Why I Don’t Feel Safe on the Water
Dear Bay Weekly:
Nice piece last week [Editor’s note to Letters, Vol. xv, No. 30: July 26). My view from the bridge:
A week or so ago a fellow boater met me coming down the pier, gesturing to the T at the end of the dock. “There’s a jet ski out there. He’s lost.”
Why was I not surprised? It was banging against the pilings in a stiff wind. They did not know how to tie it up.
Two guys. New personal watercraft. They were, indeed, lost. They had no idea where they were; no idea where they had come from, no idea what direction that was and they were almost out of gas.

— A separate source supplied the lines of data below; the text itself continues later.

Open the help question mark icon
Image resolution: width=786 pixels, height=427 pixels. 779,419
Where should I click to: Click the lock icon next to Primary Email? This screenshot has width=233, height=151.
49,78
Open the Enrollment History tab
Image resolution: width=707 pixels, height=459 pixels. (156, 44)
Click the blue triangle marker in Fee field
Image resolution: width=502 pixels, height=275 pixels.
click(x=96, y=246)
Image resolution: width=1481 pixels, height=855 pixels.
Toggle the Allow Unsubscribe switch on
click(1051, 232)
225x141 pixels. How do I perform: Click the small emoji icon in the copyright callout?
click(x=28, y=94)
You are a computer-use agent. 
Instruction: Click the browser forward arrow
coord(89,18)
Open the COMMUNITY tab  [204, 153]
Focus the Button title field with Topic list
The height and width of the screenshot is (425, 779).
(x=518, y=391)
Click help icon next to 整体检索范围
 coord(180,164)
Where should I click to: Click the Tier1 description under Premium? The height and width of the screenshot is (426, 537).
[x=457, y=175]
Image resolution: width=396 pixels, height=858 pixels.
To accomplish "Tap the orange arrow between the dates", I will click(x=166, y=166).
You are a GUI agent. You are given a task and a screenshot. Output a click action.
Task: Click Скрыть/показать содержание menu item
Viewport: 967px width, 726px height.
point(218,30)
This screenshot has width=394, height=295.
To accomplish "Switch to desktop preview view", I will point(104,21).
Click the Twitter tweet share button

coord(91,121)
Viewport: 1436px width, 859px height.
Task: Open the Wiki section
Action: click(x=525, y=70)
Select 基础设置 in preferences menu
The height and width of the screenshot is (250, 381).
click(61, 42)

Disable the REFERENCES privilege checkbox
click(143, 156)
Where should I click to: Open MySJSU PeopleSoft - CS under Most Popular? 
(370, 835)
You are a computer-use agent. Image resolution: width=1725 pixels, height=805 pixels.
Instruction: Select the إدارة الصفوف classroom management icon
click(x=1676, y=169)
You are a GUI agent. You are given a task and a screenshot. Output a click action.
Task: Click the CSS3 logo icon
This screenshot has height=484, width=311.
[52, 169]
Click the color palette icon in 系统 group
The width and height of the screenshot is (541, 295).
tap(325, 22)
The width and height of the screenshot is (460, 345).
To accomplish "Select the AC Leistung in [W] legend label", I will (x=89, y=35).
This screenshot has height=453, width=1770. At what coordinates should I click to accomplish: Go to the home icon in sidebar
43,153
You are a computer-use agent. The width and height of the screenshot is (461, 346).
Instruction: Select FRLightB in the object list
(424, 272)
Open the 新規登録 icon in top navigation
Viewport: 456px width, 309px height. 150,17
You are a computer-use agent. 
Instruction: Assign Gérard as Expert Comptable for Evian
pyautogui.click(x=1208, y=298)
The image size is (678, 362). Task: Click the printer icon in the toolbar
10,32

This boatyard has no fuel. I turned on his ignition. The digital fuel meter popped to life, pegged on empty.
“How far can you go after it beeps like that?”
“I don’t know.”
It was the first time he’d been out. I smelled alcohol.
“You can use a credit card for gas.”
“I don’t have a credit card.”
I pointed to the glove box on the machine. “Do you keep some money in that, just in case?”
“I have no money.”
He collapsed on the dock put his face in his hands: “This can’t be happening to me.”
“It is,” I assured him.
“I can show you a chart,” I said, bringing out one of NOAA’s products from my cabin.
He turned away.
“It’s just like a road map,” I encouraged.
“No. I can’t follow directions.”
But he’d bought this jet ski costing many thousands of dollars.
Money, my uncle once told me, doesn’t care who has it.
His friend was more lucid. He remembered the name of a town where the owner had parked his car. There was no such town, but a similar name rang a bell with him, and it was only a few miles off.
I took him to a high spot and pointed out a distant house. “Go to that house on the marsh and turn left. Someone there will help you.”
The owner by then had cadged $10 from the softhearted woman who’d reported their plight. I made him take her address and promise to mail her the money.
He started the jet ski and they roared away out of my life.
Wait a minute. I’m on the water a lot. He and his kind are out there, too. I am at risk.
Kent Mountford, Lusby,
Help Taking the Sting Out
Readers have been asking where to get the Safe Sea Lotion mentioned in Jane Elkin’s Taking the Sting Out of Summer (Vol. xv, No. 28: July 12, 2007). Elkin wrote, “Sea Safe Lotion, available with or without sun block, uses the same substance that makes clownfish immune from sea anemone stings, and it is clinically proven effective against sea nettles.” The lotion can be purchased at Cape Drugs at the Cape St. Claire shopping center or online at www.buysafesea.com.
Department of Corrections
Because of a garbled number, the winners of the Weight Challenge Southern Anne Arundel County Chamber of Commerce were incorrectly announced and reported to us for Bethany Rodgers’ July 5 story Public Figures (Vol. xv, No 27: July 5). Robert Labs of Davidsonville was the men’s winner, reducing his weight by 44.4 pounds, or 17.85 percent of his body weight.